Concrete notes from Duskvein's early development: what is being shaped, what is being cut, and what still needs to earn its place.

The First Vessel

Before Duskvein can become a large roguelite, it has to survive one honest minute of play.

The current goal is deliberately small: enter the arena, move with confidence, let the first weapon fire automatically, read the enemy pressure, collect a reward, and restart without friction.

  • Movement first: acceleration should feel responsive, but not weightless.
  • Auto-attack clarity: weapons should tell you their range and cadence before numbers are needed.
  • Restart speed: death is part of the structure, so the path back into a run must be short.

Bloodlines Without Busywork

The bloodline system is the heart of Duskvein, but it has to be more than permanent power with darker naming.

A vessel dies, the curse continues, and the next vessel carries something forward. The design danger is simple: if everything carried forward is just a stronger number, death becomes accounting.

  • Inherited traits: small run-shaping modifiers that push builds without solving them before the run starts.
  • Scars: consequences from failure that create texture.
  • Clean choices: fewer, sharper decisions between runs.

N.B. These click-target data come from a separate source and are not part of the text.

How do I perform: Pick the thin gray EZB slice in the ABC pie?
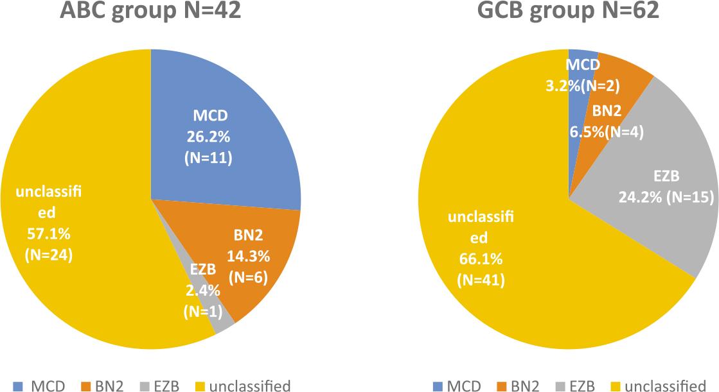(x=224, y=326)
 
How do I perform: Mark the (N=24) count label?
(x=49, y=255)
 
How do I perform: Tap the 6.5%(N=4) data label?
(x=606, y=133)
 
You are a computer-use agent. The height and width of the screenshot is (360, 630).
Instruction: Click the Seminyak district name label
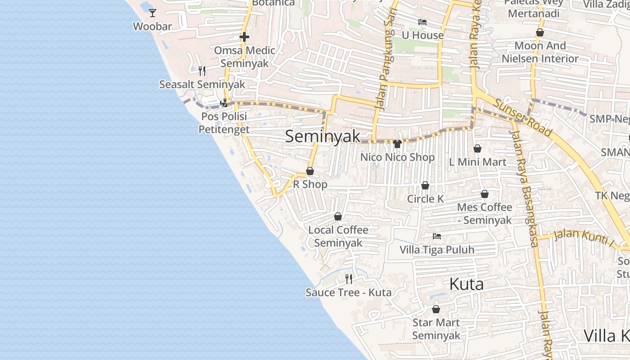click(323, 136)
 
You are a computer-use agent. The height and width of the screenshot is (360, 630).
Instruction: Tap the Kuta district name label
click(467, 284)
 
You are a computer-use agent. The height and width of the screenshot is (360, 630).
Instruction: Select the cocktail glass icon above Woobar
click(153, 13)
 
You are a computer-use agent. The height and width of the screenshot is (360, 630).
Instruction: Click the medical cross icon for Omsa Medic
click(244, 37)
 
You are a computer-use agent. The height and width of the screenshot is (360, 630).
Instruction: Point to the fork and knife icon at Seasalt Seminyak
click(202, 71)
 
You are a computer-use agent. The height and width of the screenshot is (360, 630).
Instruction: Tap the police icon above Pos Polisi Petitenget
click(224, 104)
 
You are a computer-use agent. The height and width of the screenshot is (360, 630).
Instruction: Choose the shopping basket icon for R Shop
click(310, 171)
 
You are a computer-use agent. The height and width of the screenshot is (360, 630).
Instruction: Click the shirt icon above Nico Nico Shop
click(397, 144)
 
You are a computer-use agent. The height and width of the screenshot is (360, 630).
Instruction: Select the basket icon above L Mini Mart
click(477, 148)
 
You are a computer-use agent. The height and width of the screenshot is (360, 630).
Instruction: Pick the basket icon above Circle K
click(425, 186)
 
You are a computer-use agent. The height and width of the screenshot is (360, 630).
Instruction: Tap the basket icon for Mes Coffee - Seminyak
click(485, 194)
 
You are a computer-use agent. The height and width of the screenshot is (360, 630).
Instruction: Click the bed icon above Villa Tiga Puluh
click(436, 236)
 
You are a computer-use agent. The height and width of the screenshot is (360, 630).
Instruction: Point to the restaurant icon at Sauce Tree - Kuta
click(348, 279)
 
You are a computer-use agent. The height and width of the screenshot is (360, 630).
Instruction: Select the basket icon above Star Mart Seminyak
click(436, 310)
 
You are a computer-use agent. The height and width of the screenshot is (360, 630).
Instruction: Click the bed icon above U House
click(422, 22)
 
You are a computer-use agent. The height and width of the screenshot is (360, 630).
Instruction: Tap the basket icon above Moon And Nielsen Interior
click(540, 33)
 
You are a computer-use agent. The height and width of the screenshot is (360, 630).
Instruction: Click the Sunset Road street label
click(522, 117)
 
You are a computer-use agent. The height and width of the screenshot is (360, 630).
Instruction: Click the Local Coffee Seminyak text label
click(338, 236)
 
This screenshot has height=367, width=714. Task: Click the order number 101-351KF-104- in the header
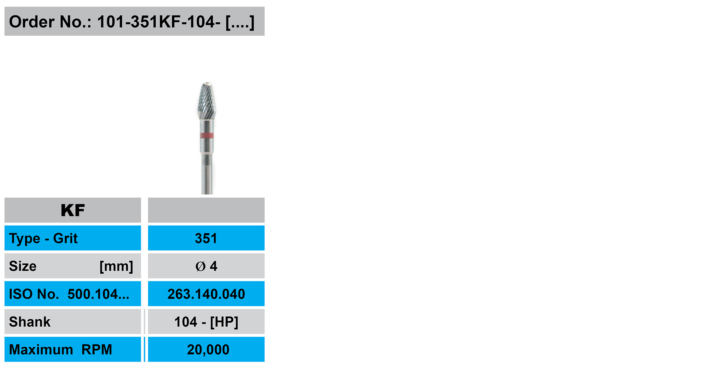point(159,22)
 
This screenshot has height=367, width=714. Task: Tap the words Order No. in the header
point(50,22)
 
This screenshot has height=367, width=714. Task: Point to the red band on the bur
point(207,136)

Dusk Horror You Can Still Read

Duskvein should look cursed, but the arena can never become a dark soup of beautiful mistakes.

The visual target is dusk horror: bone, ash, oxblood, ruined gold, and silhouettes that feel older than the player. That mood matters, but a bullet-heaven game lives or dies by readability.

  • Readable silhouettes: enemies need distinct outlines before detail work matters.
  • Controlled glow: red must be saved for danger and high-value moments.
  • UI restraint: gothic flavor belongs in framing while HUD elements stay scannable.